“一百萬。”
聽到這個數字,龍哥猛地抬起頭,眼睛瞪圓了。
他的嘴張開,忘了合上。
一百萬?
他在安城北區混了這麼多年,每個月從攤販身上收的保護費加起來也就幾萬塊。他手上是有錢,但一百萬不是小數目,掏出來等於在他身上割一塊肉。
“一百萬?”龍哥的聲音拔高了一些,“我……”
戰楓看著龍哥,臉上沒有任何表情,“嫌多?你可以不給。
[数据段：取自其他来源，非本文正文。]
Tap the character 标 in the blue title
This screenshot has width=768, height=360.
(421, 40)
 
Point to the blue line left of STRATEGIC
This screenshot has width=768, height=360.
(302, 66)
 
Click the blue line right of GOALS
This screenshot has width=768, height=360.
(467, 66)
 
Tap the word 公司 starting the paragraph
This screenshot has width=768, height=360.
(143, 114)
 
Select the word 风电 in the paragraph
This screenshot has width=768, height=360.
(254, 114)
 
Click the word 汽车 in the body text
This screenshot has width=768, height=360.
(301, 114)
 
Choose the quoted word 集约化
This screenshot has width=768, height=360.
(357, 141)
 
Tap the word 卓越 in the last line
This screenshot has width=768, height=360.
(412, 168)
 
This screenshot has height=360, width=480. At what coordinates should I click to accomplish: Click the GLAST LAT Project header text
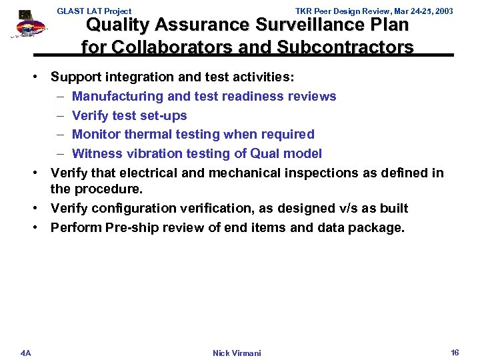pos(94,11)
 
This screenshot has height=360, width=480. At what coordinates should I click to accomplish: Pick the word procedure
pos(107,189)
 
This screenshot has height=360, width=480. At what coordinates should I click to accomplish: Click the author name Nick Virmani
pos(237,353)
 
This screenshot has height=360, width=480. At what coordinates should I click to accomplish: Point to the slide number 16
pos(455,351)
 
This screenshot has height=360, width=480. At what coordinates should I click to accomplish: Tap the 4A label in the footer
pos(25,352)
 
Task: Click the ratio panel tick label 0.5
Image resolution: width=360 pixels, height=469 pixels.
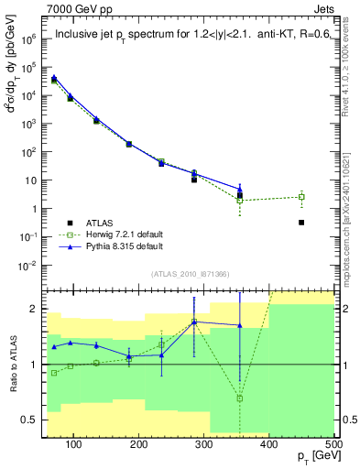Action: (x=31, y=420)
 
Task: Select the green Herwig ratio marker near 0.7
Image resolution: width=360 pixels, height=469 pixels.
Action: (x=240, y=398)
”
龍哥的嘴張了一下,又合上了。
他看著戰楓的眼睛,那雙眼睛裡沒有憤怒,沒有殺意,只有一種平靜的、不帶任何感情的光。
那道光讓他後背發涼。
他低下頭,看著地面上的碎石和血跡,又看了看那些躺在地上的手下。
“我……我拿不出這麼多。”龍哥的聲音小了很多,“五十萬,五十萬行不行?”
戰楓笑了一聲,不是冷笑,是那種聽到一句很可笑的話時發出的聲音。
他把煙叼回嘴裡,吸了一口,煙霧從他鼻孔裡噴出來,在龍哥頭頂上散開。
“你剛才讓我跪下磕頭,賠五十萬,明天之前滾出安城,那是你的價,現在是我的價,一百萬,少一分都不行。”
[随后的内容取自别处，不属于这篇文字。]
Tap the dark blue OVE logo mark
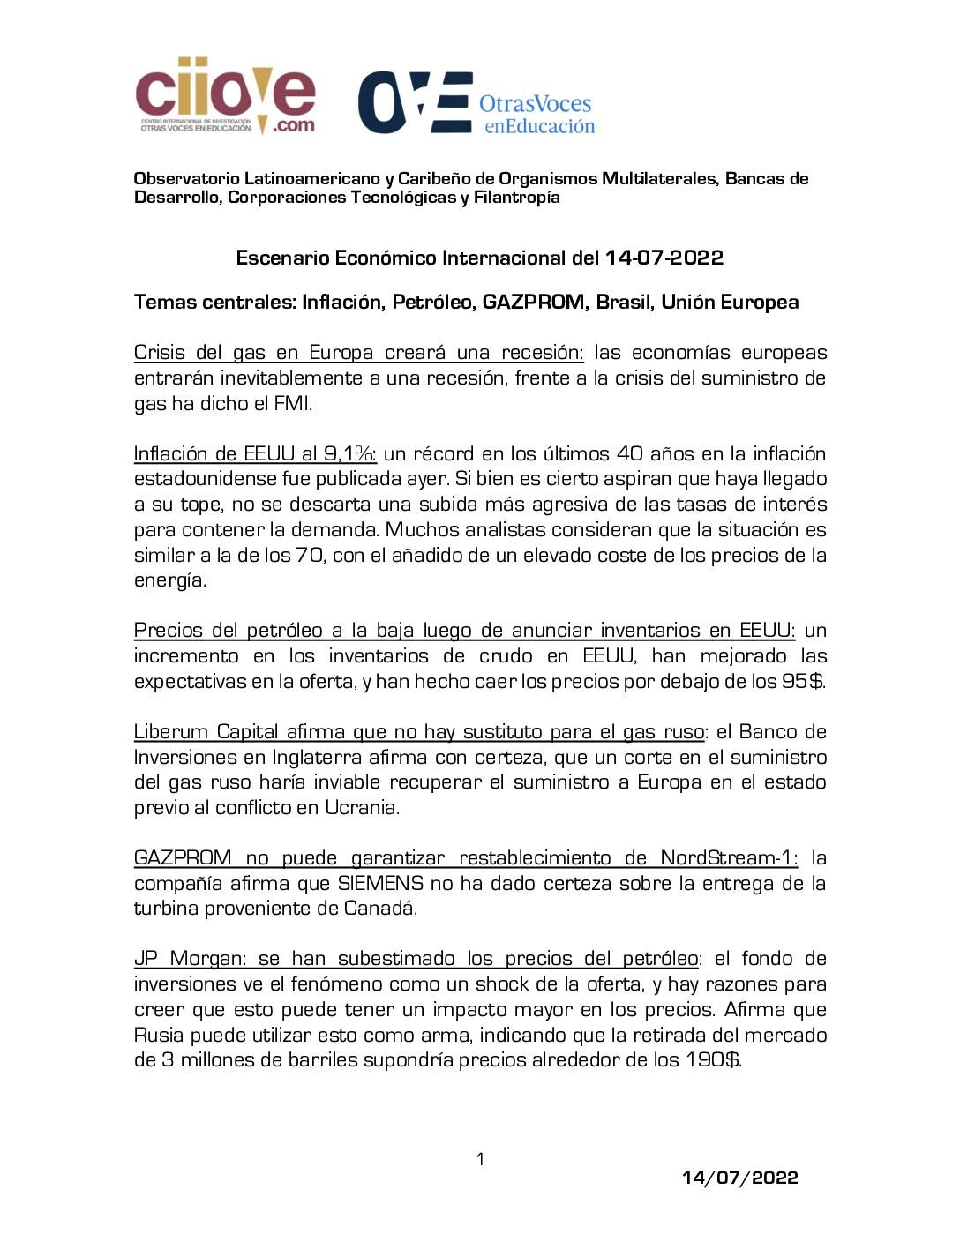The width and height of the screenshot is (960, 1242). (x=414, y=102)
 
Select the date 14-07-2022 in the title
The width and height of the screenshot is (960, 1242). (x=664, y=258)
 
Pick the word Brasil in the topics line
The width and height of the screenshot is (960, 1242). (x=623, y=303)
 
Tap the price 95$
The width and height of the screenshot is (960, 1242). (x=802, y=682)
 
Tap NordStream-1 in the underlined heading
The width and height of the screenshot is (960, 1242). (x=728, y=858)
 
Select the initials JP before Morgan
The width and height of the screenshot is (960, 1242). (x=146, y=959)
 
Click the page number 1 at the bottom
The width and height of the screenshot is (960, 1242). (x=480, y=1159)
龍哥的嘴唇抖了一下,他的手攥成了拳頭,指甲掐進掌心裡,滲出細小的血珠。
他想發火,想說“你這是在敲詐”,但他的嘴巴不聽他的。
因為戰楓說的是對的,他剛才確實開了那個價。
“你可以一分錢不拿。”戰楓的聲音很平,像在說一件很普通的事,“我敢保證,你去醫院的治療費,絕對不下一百萬,你自己選,是把錢送給醫院,還是賠錢道歉。”
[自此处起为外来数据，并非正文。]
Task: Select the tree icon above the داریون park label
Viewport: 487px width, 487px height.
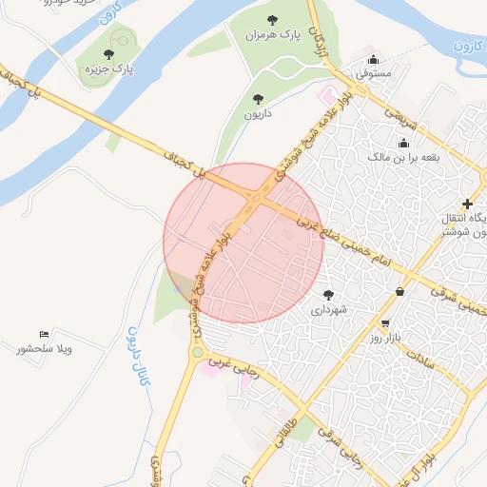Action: (x=258, y=98)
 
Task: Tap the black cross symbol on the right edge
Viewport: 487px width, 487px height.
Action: (x=467, y=203)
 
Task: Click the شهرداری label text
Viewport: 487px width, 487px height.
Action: (x=329, y=310)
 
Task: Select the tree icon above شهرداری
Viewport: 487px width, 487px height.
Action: (x=329, y=295)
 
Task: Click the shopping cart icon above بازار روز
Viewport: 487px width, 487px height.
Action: (x=385, y=323)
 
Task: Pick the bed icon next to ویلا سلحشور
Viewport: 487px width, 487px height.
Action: (x=44, y=335)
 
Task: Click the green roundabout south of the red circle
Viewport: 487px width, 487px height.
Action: (x=197, y=353)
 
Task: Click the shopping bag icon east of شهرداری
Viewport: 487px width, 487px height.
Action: (x=399, y=291)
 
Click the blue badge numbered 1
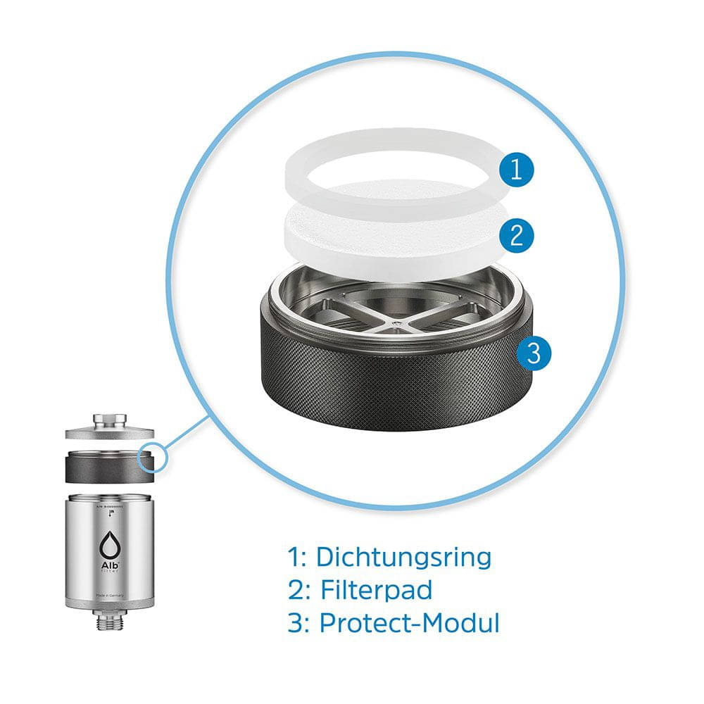tap(517, 170)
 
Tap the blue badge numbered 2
tap(517, 234)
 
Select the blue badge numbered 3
tap(534, 352)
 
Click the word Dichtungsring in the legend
tap(403, 557)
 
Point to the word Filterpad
tap(377, 590)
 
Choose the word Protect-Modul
tap(409, 623)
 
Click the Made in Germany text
tap(110, 596)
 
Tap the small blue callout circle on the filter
tap(153, 458)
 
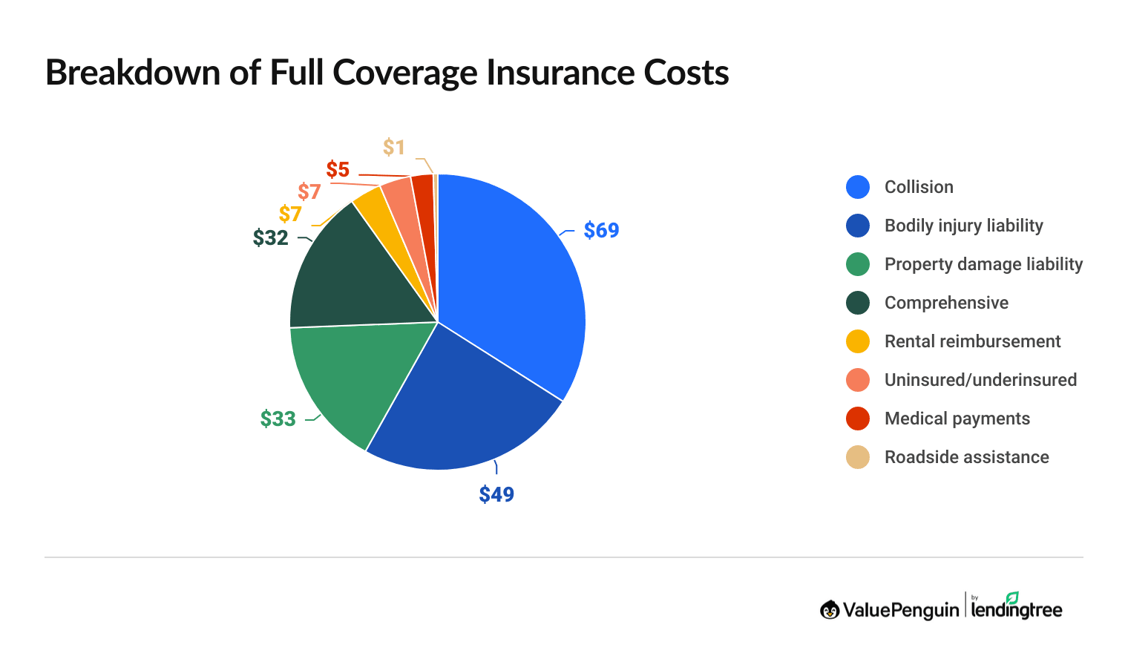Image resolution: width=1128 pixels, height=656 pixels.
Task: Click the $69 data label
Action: pyautogui.click(x=601, y=230)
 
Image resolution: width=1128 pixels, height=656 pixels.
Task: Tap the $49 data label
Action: pyautogui.click(x=496, y=494)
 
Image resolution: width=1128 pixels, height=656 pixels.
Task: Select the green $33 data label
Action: pyautogui.click(x=278, y=419)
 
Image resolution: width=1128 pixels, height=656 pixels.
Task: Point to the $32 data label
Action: pyautogui.click(x=270, y=237)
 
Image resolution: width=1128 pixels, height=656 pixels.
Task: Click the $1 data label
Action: pyautogui.click(x=394, y=147)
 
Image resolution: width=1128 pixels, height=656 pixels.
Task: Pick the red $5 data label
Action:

龍哥的腦子裡閃過剛才那一腳,風雲揚踹在他肚子上的那一腳,讓他飛出去好幾米,趴在地上半天爬不起來。
如果那一腳不是踹在肚子上,而是踹在膝蓋上,或者腰上,他現在應該在去醫院的路上。
他看了一眼自己的膝蓋,又看了一眼躺在地上那些手下的傷。
有人抱著胳膊嚎叫,有人抱著腿打滾,那個被鋼管砸碎膝蓋的人還在抽搐。
他嚥了一口唾沫,喉結上下滾動了一下。
“我賠。”龍哥的聲音很小,小到幾乎聽不見,“一百萬,我賠。”
戰楓點了點頭,朝老柳那邊努了一下嘴。
“不是賠給,賠給他。”
龍哥順著戰楓的目光看過去,看到了老柳。